### Things to do
**a.** In the letter of intent guide, how must the seller provide all due diligence information to the buyer?
**b.** Extend the letter of intent guide with a few more paragraphs that pick up right after its final sentence.

7. Due Diligence Period and Access
Defines the length and scope of the buyer's due diligence investigation, including the specific categories of information to be provided by the seller and the process for managing access to sensitive client and employee information prior to closing.
Example Language
Following execution of this LOI, Seller shall grant Buyer a period of [60] days ('Due Diligence Period') to complete a comprehensive review of the Company's business, operations, financial records, and legal matters. Seller shall provide Buyer with access to: (i) three years of financial statements (compiled or reviewed by a CPA), tax returns, and monthly revenue reports segmented by retainer versus project revenue and by client; (ii) all client contracts, retainer agreements, master service agreements, and any correspondence related to contract renewals or disputes; (iii) staff credentialing documentation, certifications, and employment agreements including any non-compete or non-solicitation provisions; (iv) the Company's regulatory compliance history including any OSHA citations, settlement agreements, E&O claims, or client indemnification demands; and (v) technology systems, training content libraries, and documentation of all proprietary service delivery processes. All information shall be provided through a secure virtual data room. Client-facing due diligence conversations shall require advance written consent from Seller and shall be conducted jointly.
💡 Sixty days is the market standard for EHS consulting due diligence, though complex multi-vertical firms or those with significant IP assets may require 75–90 days. Sellers should push back on any request for direct, unsupervised client contact during due diligence — this is a legitimate concern in consulting businesses where client relationships are easily disrupted by rumors of a sale. A staged approach works well: financial and contract due diligence first, followed by management interviews and a limited number of supervised client reference calls late in the process. Buyers using SBA financing should confirm their lender's timeline requirements align with the due diligence period and LOI exclusivity window.
8. Exclusivity and No-Shop Provision
Grants the buyer an exclusive negotiating period during which the seller agrees not to solicit, negotiate, or accept competing offers — a standard protection that justifies the buyer's due diligence investment.
Example Language
In consideration of Buyer's commitment of time and resources to due diligence and legal documentation, Seller agrees that for a period of [60] days following execution of this LOI ('Exclusivity Period'), neither Seller nor any agent, broker, or representative of Seller shall: (i) solicit, initiate, or encourage any inquiry, proposal, or offer from any third party regarding the acquisition of the Company or its assets; (ii) engage in discussions or negotiations with any third party regarding such a transaction; or (iii) provide any third party with access to confidential information about the Company for purposes of evaluating a potential acquisition. The Exclusivity Period may be extended by mutual written agreement if due diligence is materially complete but definitive documentation requires additional time.

### Recorded information
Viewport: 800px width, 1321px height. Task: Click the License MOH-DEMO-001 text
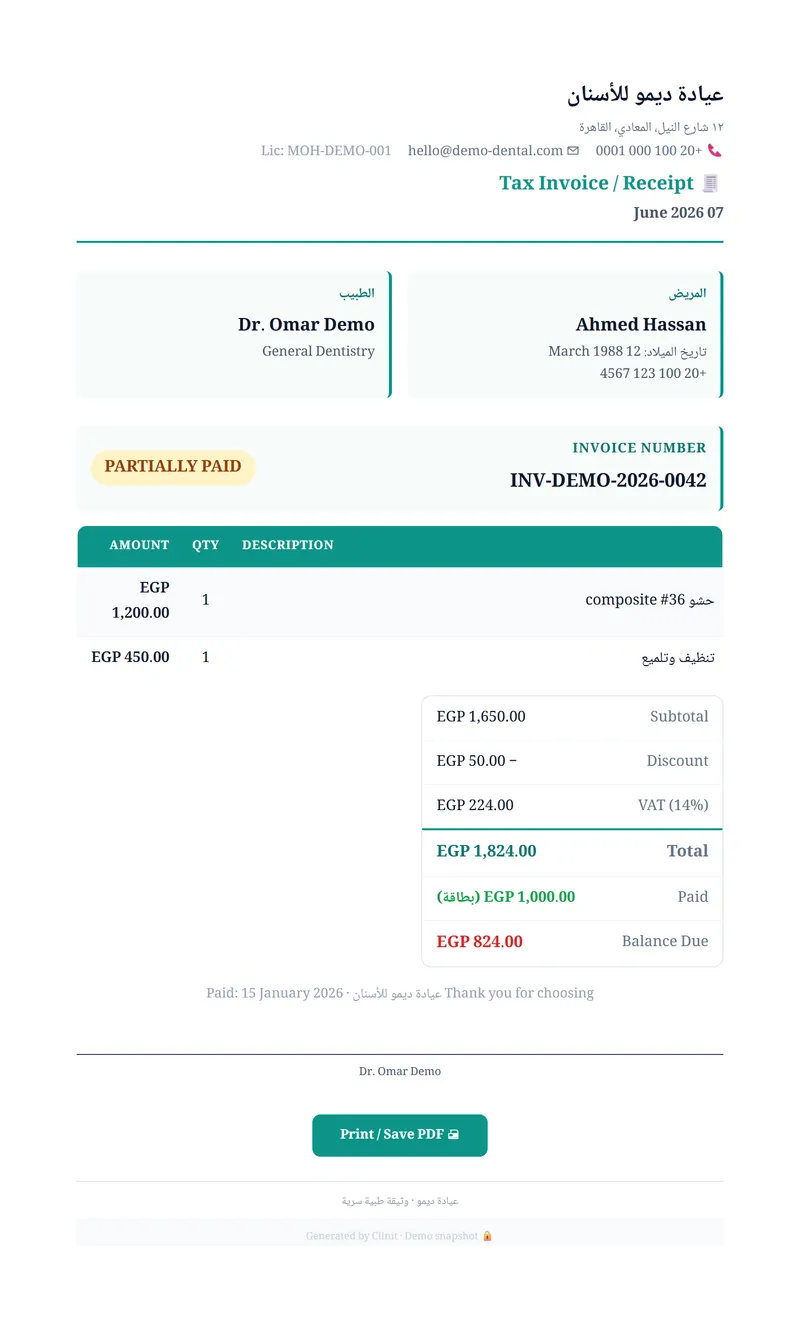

### Results for the exercise
**a.** Through a secure virtual data room.

**b.**
💡 Sixty days of exclusivity is standard and typically sufficient for straightforward EHS consulting transactions. Sellers should resist exclusivity periods longer than 75 days without a clear milestone-based extension mechanism — prolonged exclusivity without deal momentum removes the seller's negotiating leverage and can create employee anxiety if the process drags. Buyers who are using SBA financing should be transparent about lender timelines upfront; SBA credit approval alone can take 30–45 days, which means exclusivity must be long enough to accommodate both due diligence and financing contingencies without requiring multiple extensions.
9. Conditions to Closing
Lists the material conditions that must be satisfied before the buyer is obligated to close the transaction, including financing contingencies, due diligence satisfaction, regulatory approvals, and third-party consents from clients or government agencies.
Example Language
Buyer's obligation to proceed to closing shall be conditioned upon satisfaction of the following conditions: (i) completion of due diligence to Buyer's satisfaction, in Buyer's reasonable discretion, with no material adverse findings relating to client concentration, regulatory violations, staff credential gaps, or IP ownership disputes; (ii) receipt of SBA 7(a) loan commitment in an amount sufficient to fund the cash portion of the Purchase Price on terms acceptable to Buyer; (iii) execution of Employment or Consulting Agreements by Seller and all key credentialed staff identified on Schedule B; (iv) assignment or novation of all material client retainer agreements to Buyer or its designated entity, with no more than [15%] of retainer revenue subject to client consent requirements that are withheld; (v) confirmation that no OSHA citations, E&O claims, or regulatory investigations are pending or threatened against the Company; and (vi) execution of non-compete and non-solicitation agreements by Seller and all key employees covering a period of [3] years and a geographic area of [defined region].
💡 The client consent condition is particularly sensitive in EHS consulting — many retainer contracts contain anti-assignment clauses that require client approval before the agreement can be transferred to a new entity. Buyers should audit these provisions during due diligence and build in a specific threshold (e.g., no more than 15% of retainer revenue subject to unresolved consent requirements) as a closing condition. Sellers should push back on overly broad 'material adverse findings' language that gives the buyer unlimited discretion to walk away — insist on defining what constitutes a material adverse finding with specific thresholds tied to revenue, client retention, and regulatory exposure.
10. Confidentiality and Non-Disclosure
Establishes mutual obligations of confidentiality covering all information shared during due diligence, the existence and terms of the LOI itself, and any discussions between the parties — protecting both the seller's client relationships and the buyer's acquisition strategy.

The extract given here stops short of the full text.